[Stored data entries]
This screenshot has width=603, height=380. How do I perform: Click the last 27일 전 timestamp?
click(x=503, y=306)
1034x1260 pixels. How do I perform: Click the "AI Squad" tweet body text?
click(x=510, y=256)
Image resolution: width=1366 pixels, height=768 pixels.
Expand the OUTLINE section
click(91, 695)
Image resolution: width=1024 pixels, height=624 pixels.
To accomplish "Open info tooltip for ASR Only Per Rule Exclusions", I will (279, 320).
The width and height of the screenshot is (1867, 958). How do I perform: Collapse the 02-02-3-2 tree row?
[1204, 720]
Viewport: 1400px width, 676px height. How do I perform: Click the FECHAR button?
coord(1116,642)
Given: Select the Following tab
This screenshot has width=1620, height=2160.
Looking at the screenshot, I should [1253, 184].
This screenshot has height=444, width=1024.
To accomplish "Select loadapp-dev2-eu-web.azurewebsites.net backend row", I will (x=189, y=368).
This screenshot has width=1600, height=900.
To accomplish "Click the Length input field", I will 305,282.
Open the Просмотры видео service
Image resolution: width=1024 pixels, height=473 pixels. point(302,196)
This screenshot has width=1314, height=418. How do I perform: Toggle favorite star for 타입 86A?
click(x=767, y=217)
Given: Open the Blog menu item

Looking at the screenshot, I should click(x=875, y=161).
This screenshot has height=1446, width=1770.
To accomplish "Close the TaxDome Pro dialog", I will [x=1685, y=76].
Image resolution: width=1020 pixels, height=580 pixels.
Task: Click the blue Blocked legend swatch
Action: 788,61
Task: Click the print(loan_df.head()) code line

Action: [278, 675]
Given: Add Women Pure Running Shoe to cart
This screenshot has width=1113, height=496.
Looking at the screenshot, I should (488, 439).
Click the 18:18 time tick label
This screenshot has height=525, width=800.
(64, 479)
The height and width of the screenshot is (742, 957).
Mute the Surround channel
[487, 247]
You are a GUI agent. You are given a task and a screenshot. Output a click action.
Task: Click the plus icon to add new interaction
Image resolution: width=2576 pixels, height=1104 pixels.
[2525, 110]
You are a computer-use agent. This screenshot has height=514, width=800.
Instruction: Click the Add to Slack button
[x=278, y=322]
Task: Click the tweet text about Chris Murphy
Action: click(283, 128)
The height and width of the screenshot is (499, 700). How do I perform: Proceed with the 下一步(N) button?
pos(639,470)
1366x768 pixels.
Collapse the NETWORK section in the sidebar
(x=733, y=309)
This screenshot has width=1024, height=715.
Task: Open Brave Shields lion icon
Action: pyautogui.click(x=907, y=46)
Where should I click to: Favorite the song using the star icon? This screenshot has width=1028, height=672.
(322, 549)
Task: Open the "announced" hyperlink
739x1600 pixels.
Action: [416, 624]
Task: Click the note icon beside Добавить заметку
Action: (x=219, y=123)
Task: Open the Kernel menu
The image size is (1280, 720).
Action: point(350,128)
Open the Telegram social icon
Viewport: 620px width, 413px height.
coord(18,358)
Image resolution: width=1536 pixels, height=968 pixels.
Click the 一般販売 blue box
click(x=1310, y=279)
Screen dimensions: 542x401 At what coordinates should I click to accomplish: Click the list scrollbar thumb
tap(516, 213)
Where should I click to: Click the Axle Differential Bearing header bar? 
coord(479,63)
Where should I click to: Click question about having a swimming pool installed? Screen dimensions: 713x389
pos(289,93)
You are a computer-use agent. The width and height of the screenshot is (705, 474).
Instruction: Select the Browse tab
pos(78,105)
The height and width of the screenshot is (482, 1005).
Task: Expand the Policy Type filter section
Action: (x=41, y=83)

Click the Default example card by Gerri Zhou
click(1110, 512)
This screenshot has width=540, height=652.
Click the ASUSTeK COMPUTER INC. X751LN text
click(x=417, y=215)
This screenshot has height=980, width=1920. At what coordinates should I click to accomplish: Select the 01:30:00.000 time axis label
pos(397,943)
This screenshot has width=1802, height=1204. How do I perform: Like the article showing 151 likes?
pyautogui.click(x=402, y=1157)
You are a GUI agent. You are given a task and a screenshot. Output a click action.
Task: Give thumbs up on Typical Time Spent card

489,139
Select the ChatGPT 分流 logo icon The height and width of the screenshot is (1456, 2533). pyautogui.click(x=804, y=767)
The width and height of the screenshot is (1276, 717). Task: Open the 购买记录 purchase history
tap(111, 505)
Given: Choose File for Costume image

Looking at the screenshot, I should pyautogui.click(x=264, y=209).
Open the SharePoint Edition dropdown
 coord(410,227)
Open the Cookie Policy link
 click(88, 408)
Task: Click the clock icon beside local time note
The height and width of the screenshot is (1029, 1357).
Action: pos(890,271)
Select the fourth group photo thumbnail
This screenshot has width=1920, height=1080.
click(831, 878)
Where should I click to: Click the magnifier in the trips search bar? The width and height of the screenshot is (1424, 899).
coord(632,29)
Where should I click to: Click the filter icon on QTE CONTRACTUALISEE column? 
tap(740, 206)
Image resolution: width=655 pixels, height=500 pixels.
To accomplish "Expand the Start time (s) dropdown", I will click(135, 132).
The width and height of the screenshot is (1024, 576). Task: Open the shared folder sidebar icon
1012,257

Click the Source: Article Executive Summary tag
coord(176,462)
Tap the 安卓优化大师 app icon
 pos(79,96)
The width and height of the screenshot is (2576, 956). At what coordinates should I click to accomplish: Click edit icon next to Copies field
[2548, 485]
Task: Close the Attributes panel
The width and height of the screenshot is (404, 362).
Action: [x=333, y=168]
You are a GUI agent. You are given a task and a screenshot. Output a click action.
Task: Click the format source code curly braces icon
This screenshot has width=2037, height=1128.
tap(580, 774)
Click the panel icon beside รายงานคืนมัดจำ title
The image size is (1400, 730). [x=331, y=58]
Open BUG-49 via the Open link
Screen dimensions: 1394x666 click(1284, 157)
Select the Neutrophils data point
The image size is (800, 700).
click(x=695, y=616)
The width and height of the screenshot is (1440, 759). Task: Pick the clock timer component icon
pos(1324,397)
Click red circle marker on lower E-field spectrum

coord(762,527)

→ **TASK REQUIREMENTS**
Print each entry above exactly as given.

→ **ANSWER TO THE PROBLEM**
This screenshot has width=603, height=380. How do I perform: Click the last 27일 전 timestamp?
click(x=503, y=306)
1034x1260 pixels. How do I perform: Click the "AI Squad" tweet body text?
click(x=510, y=256)
Image resolution: width=1366 pixels, height=768 pixels.
Expand the OUTLINE section
click(91, 695)
Image resolution: width=1024 pixels, height=624 pixels.
To accomplish "Open info tooltip for ASR Only Per Rule Exclusions", I will (279, 320).
The width and height of the screenshot is (1867, 958). How do I perform: Collapse the 02-02-3-2 tree row?
[1204, 720]
Viewport: 1400px width, 676px height. How do I perform: Click the FECHAR button?
coord(1116,642)
Given: Select the Following tab
This screenshot has width=1620, height=2160.
Looking at the screenshot, I should [1253, 184].
This screenshot has height=444, width=1024.
To accomplish "Select loadapp-dev2-eu-web.azurewebsites.net backend row", I will (x=189, y=368).
This screenshot has width=1600, height=900.
To accomplish "Click the Length input field", I will 305,282.
Open the Просмотры видео service
Image resolution: width=1024 pixels, height=473 pixels. point(302,196)
This screenshot has width=1314, height=418. How do I perform: Toggle favorite star for 타입 86A?
click(x=767, y=217)
Given: Open the Blog menu item

Looking at the screenshot, I should click(x=875, y=161).
This screenshot has height=1446, width=1770.
To accomplish "Close the TaxDome Pro dialog", I will [x=1685, y=76].
Image resolution: width=1020 pixels, height=580 pixels.
Task: Click the blue Blocked legend swatch
Action: 788,61
Task: Click the print(loan_df.head()) code line

Action: [278, 675]
Given: Add Women Pure Running Shoe to cart
This screenshot has width=1113, height=496.
Looking at the screenshot, I should (488, 439).
Click the 18:18 time tick label
This screenshot has height=525, width=800.
(64, 479)
The height and width of the screenshot is (742, 957).
Mute the Surround channel
[487, 247]
You are a GUI agent. You are given a task and a screenshot. Output a click action.
Task: Click the plus icon to add new interaction
Image resolution: width=2576 pixels, height=1104 pixels.
[2525, 110]
You are a computer-use agent. This screenshot has height=514, width=800.
Instruction: Click the Add to Slack button
[x=278, y=322]
Task: Click the tweet text about Chris Murphy
Action: click(283, 128)
The height and width of the screenshot is (499, 700). How do I perform: Proceed with the 下一步(N) button?
pos(639,470)
1366x768 pixels.
Collapse the NETWORK section in the sidebar
(x=733, y=309)
This screenshot has width=1024, height=715.
Task: Open Brave Shields lion icon
Action: pyautogui.click(x=907, y=46)
Where should I click to: Favorite the song using the star icon? This screenshot has width=1028, height=672.
(322, 549)
Task: Open the "announced" hyperlink
739x1600 pixels.
Action: [416, 624]
Task: Click the note icon beside Добавить заметку
Action: (x=219, y=123)
Task: Open the Kernel menu
The image size is (1280, 720).
Action: point(350,128)
Open the Telegram social icon
Viewport: 620px width, 413px height.
coord(18,358)
Image resolution: width=1536 pixels, height=968 pixels.
Click the 一般販売 blue box
click(x=1310, y=279)
Screen dimensions: 542x401 At what coordinates should I click to accomplish: Click the list scrollbar thumb
tap(516, 213)
Where should I click to: Click the Axle Differential Bearing header bar? 
coord(479,63)
Where should I click to: Click question about having a swimming pool installed? Screen dimensions: 713x389
pos(289,93)
You are a computer-use agent. The width and height of the screenshot is (705, 474).
Instruction: Select the Browse tab
pos(78,105)
The height and width of the screenshot is (482, 1005).
Task: Expand the Policy Type filter section
Action: (x=41, y=83)

Click the Default example card by Gerri Zhou
click(1110, 512)
This screenshot has width=540, height=652.
Click the ASUSTeK COMPUTER INC. X751LN text
click(x=417, y=215)
This screenshot has height=980, width=1920. At what coordinates should I click to accomplish: Select the 01:30:00.000 time axis label
pos(397,943)
This screenshot has width=1802, height=1204. How do I perform: Like the article showing 151 likes?
pyautogui.click(x=402, y=1157)
You are a GUI agent. You are given a task and a screenshot. Output a click action.
Task: Give thumbs up on Typical Time Spent card

489,139
Select the ChatGPT 分流 logo icon The height and width of the screenshot is (1456, 2533). pyautogui.click(x=804, y=767)
The width and height of the screenshot is (1276, 717). Task: Open the 购买记录 purchase history
tap(111, 505)
Given: Choose File for Costume image

Looking at the screenshot, I should pyautogui.click(x=264, y=209).
Open the SharePoint Edition dropdown
 coord(410,227)
Open the Cookie Policy link
 click(88, 408)
Task: Click the clock icon beside local time note
The height and width of the screenshot is (1029, 1357).
Action: pos(890,271)
Select the fourth group photo thumbnail
This screenshot has width=1920, height=1080.
click(831, 878)
Where should I click to: Click the magnifier in the trips search bar? The width and height of the screenshot is (1424, 899).
coord(632,29)
Where should I click to: Click the filter icon on QTE CONTRACTUALISEE column? 
tap(740, 206)
Image resolution: width=655 pixels, height=500 pixels.
To accomplish "Expand the Start time (s) dropdown", I will click(135, 132).
The width and height of the screenshot is (1024, 576). Task: Open the shared folder sidebar icon
1012,257

Click the Source: Article Executive Summary tag
coord(176,462)
Tap the 安卓优化大师 app icon
 pos(79,96)
The width and height of the screenshot is (2576, 956). At what coordinates should I click to accomplish: Click edit icon next to Copies field
[2548, 485]
Task: Close the Attributes panel
The width and height of the screenshot is (404, 362).
Action: [x=333, y=168]
You are a GUI agent. You are given a task and a screenshot. Output a click action.
Task: Click the format source code curly braces icon
This screenshot has width=2037, height=1128.
tap(580, 774)
Click the panel icon beside รายงานคืนมัดจำ title
The image size is (1400, 730). [x=331, y=58]
Open BUG-49 via the Open link
Screen dimensions: 1394x666 click(1284, 157)
Select the Neutrophils data point
The image size is (800, 700).
click(x=695, y=616)
The width and height of the screenshot is (1440, 759). Task: Pick the clock timer component icon
pos(1324,397)
Click red circle marker on lower E-field spectrum

coord(762,527)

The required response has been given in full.